QGIS wasn’t much better, but then I am a few versions behind. There is a plugin, however, which enabled me to make a 3D map website. So here’s mine:
I used the USGS topographic map from 1894, and “draped” it over the DEM I made for the Lehigh Valley cycle routing project (which DEM unfortunately has height in feet rather than meters, so the hill heights scale a bit big). The view in the picture is of Bethlehem and environs, with South Mountain and Lehigh Mountain on the left, and the Camel Hump, back when it was still Quaker Hill, in the upper right. Click the image and it’ll take you to the map website.

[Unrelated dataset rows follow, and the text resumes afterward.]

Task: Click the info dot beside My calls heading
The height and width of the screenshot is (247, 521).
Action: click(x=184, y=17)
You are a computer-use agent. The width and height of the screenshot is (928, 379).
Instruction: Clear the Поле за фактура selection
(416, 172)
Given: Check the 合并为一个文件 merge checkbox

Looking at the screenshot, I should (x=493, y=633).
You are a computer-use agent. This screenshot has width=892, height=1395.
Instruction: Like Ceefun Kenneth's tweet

I noticed, when playing with that topo map, that for things like roads it doesn’t align everywhere with current maps. The map was provided with a CRS by USGS, but I suspect it was guesswork: there is no projection or datum information on the map itself. (The corners do line up exactly.) This may be because of surveying inaccuracies, back then or even for modern maps — I’m mostly using OpenStreetMap, after all — or it could be that the roads themselves were moved or straightened over the years, or they guessed wrong with the CSR. I thought it interesting then, that on the 3D map the hills and contour lines line up as well as they do: the surveyors knew where the hills were, at the very least.